The spectrum of Virtual Reality and the associated Human Factors considerations interested me throughout my MSc, culminating in the subject of my thesis. I investigated Augmented Reality as a potential training solution for the Royal Navy and through this research I read many articles and research papers by Professor Bob Stone and his team, both through the University of Birmingham and particularly during his role as the Research Director of the Human Factors Integration Defence Technology Centre.

I believe that Bob and the HIT Team have carried out cutting edge research and development in the Human Factors area with regards to Technology and Training with UK and International Defence agencies including the Royal Navy across a range of applications (submarine training, close range weapon training, helicopter voice marshalling and Counter-Improvised Explosive Devices to name a few.) As a result I felt I should advance my knowledge and the understanding in this field through applying to work with Bob and his awardwinning team. 

You’ve worked in some challenging locations—did this inform your choice of PhD study?

Working for the Royal Navy is stimulating and wide-ranging. I’ve had some fascinating jobs deployed overseas, and here in the UK as my role is in training, they have all shaped where I am today.

From pre-deployment training on virtual gunnery ranges and training sailors mid-way across the Atlantic, to teaching the inner workings of a diesel engine (one which is several times bigger than your average car engine!), and developing e-learning engineering training for sailors deployed and ashore, the role has been varied and hugely rewarding.

The core to all these which have shaped my experience was – and still is – how our sailors react and train to take forward all these technological based training solutions. This highlights how key Human Factors considerations are crucial to all training solutions in order to elicit the most beneficial training for the individuals and the Royal Navy. In this way, being able to benefit from PhD supervision by Bob and his HIT Team, the University of Birmingham will support my research aspirations, ultimately to deliver the benefits of new knowledge and scientific advances to current and future sailors and marines. 

Your husband is a Royal Navy Mine Clearance Diving Officer - does your work cross over?

Divers from the Royal Navy

It does, as a Mine Clearance Diving Officer and a Warfare Officer; he is a practitioner who is also based on a deployable unit. This makes his wealth of knowledge and experience ideal for me to bounce my technology-based solutions off him which could aid across the spectrum of his work.

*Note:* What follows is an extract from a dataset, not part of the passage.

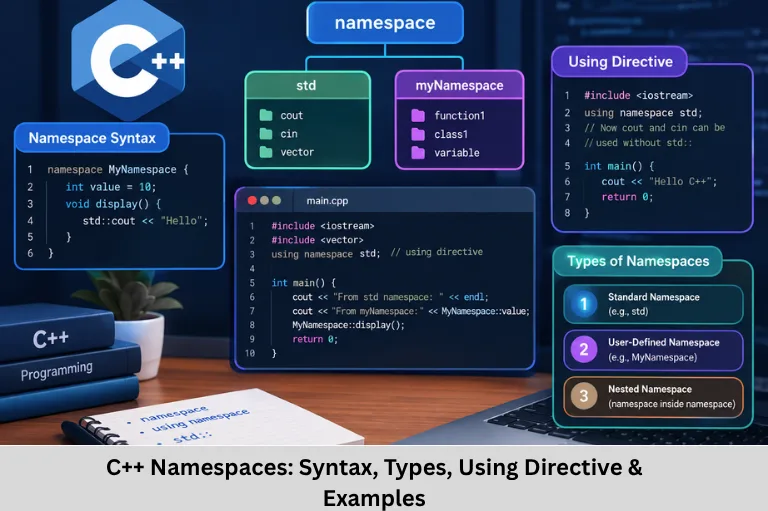
Task: Click the std namespace header
Action: pyautogui.click(x=307, y=86)
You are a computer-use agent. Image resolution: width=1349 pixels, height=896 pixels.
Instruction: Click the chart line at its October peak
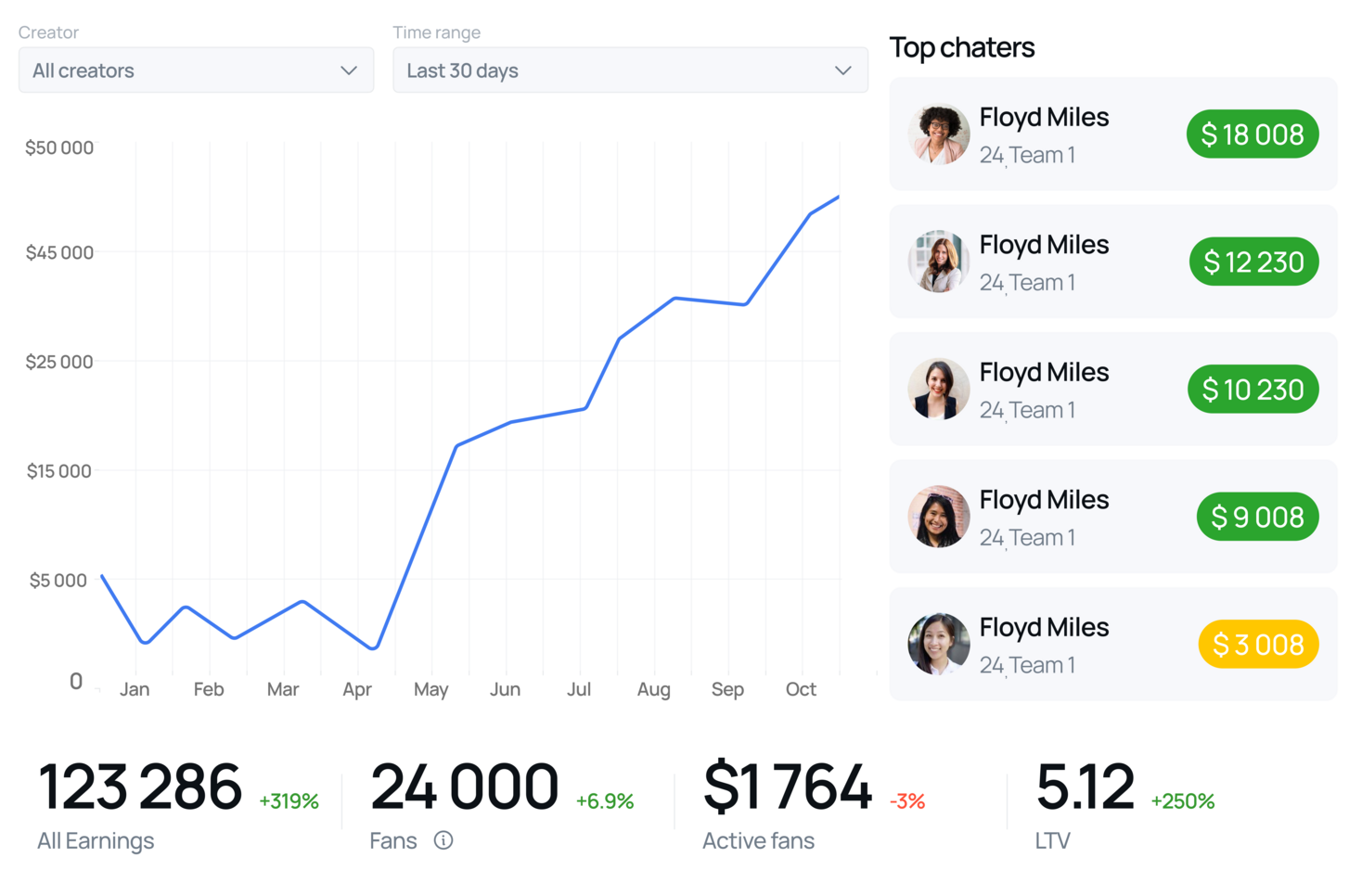pos(837,197)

Incidentally, Sean and his team also helped Bob during the summer to conduct a photographic survey of the wreck of the HMS Scylla in Whitsand Bay, ready for presentation to Bob’s BEng remotely operated submersible project students in October. 

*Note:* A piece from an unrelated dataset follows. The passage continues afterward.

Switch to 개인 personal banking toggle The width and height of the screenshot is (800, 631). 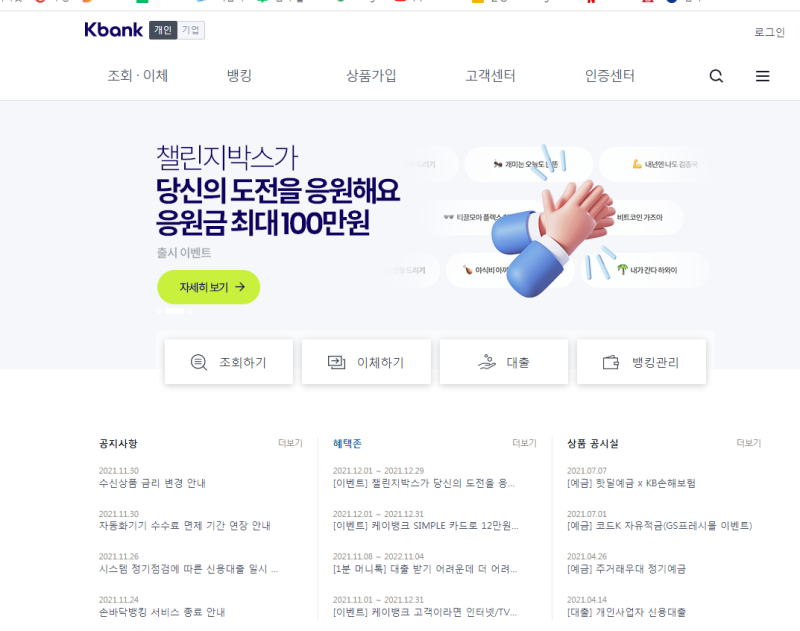(x=163, y=30)
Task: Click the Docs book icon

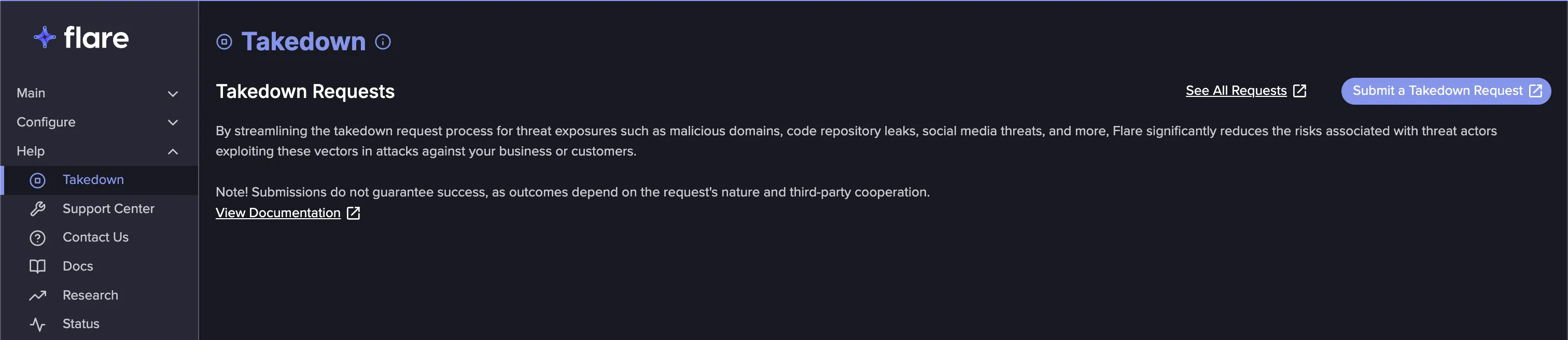Action: point(38,266)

Why did you decide to join the Royal Navy?

I joined the University Royal Naval Unit during my first degree and loved the weekends and evenings spent onboard our unit Ship and within unit. Although I studied Aeronautical Engineering, I soon realised that there are a wide range of branches you can join which suit different people, skills and passions. 

What’s the best thing about working in the Royal Navy?

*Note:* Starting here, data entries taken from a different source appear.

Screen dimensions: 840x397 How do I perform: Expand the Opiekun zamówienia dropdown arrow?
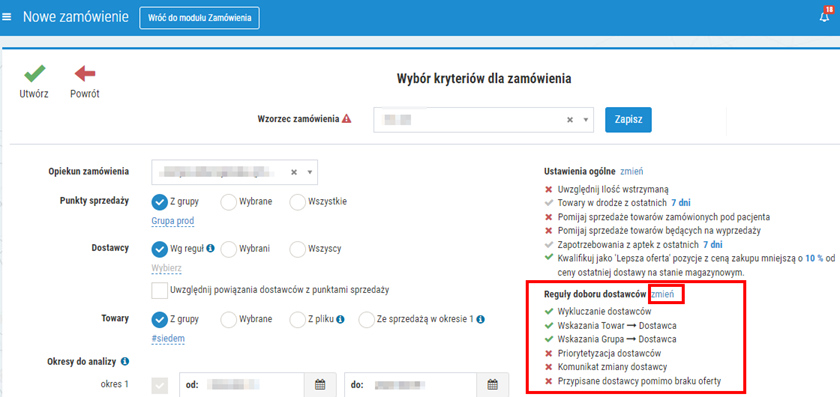click(x=309, y=172)
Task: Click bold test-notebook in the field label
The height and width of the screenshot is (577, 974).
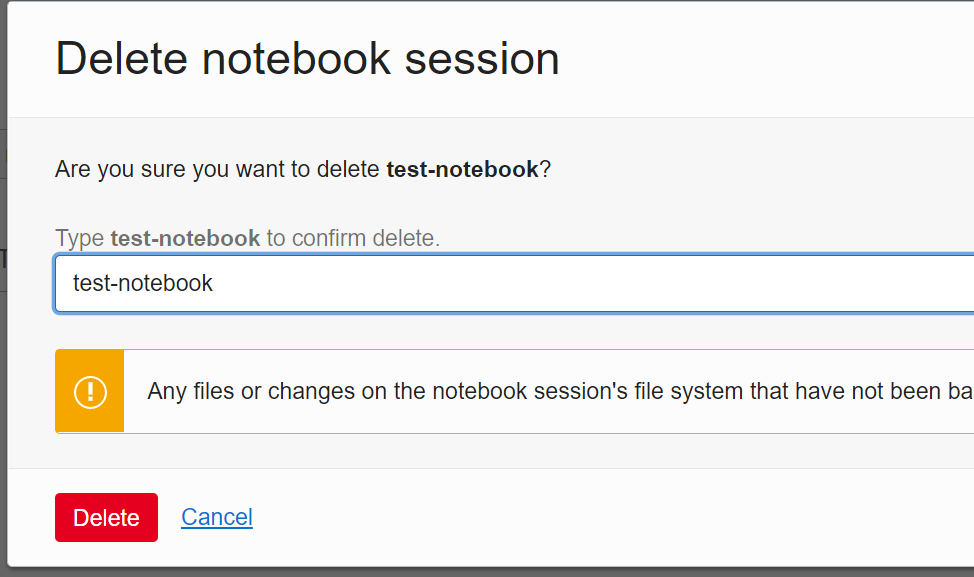Action: pos(185,238)
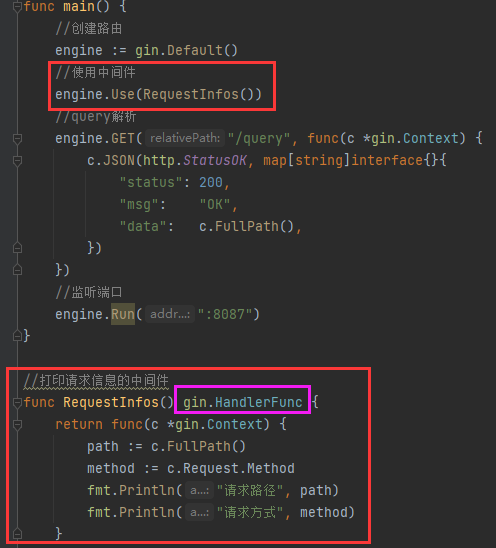Screen dimensions: 496x548
Task: Click the addr parameter hint in Run
Action: tap(170, 314)
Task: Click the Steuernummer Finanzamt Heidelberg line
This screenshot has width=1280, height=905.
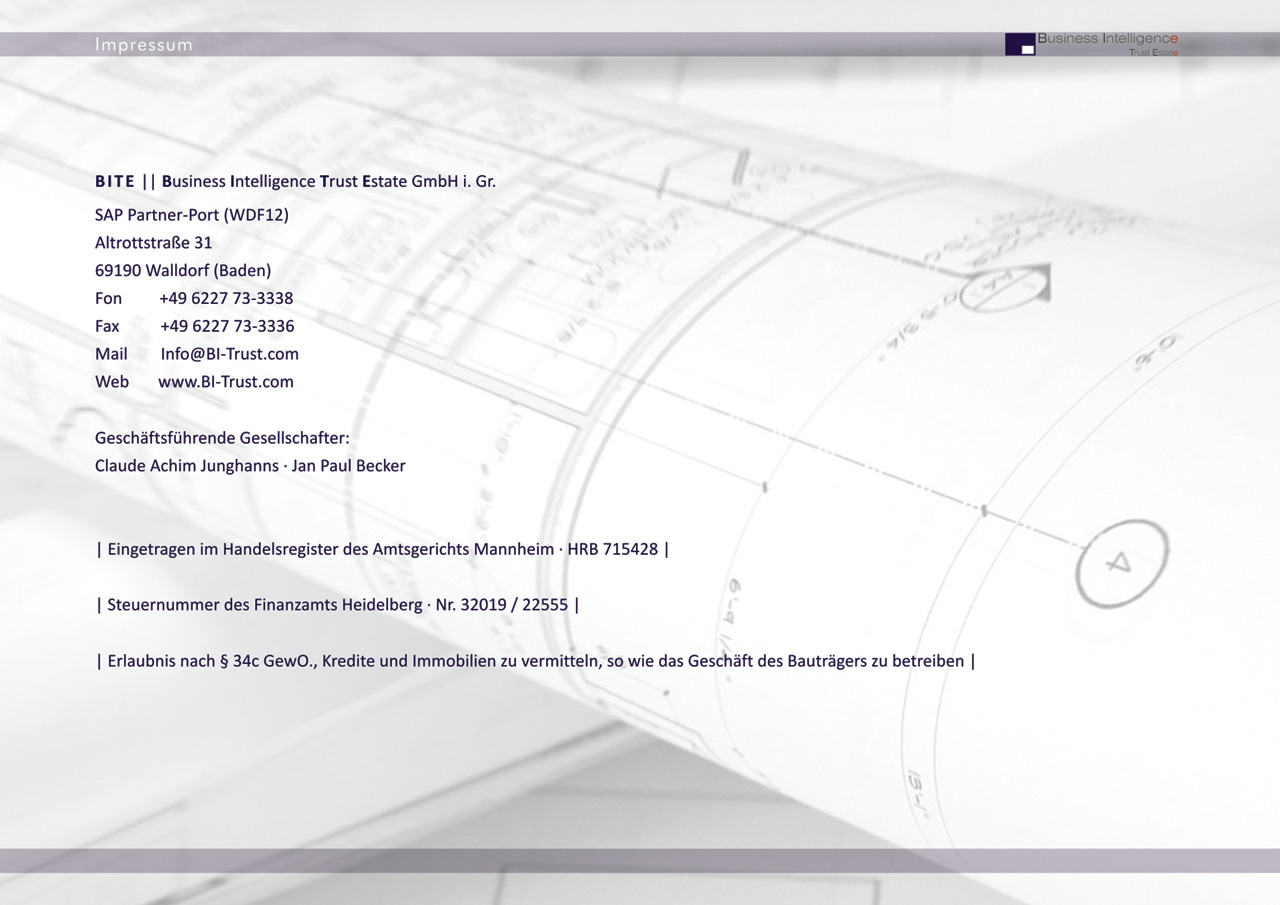Action: pos(337,605)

The range of jobs, the places you see and the people you meet. Being part of the Royal Navy makes you part of a team. The opportunities for growth in academics and sport are vast depending on what you want to achieve! The Royal Navy supports and encourages personal growth and I’m excited to not only study with Birmingham but see how I can use the skills developed on my PhD throughout the rest of my Royal Naval career, wherever it takes me in the world.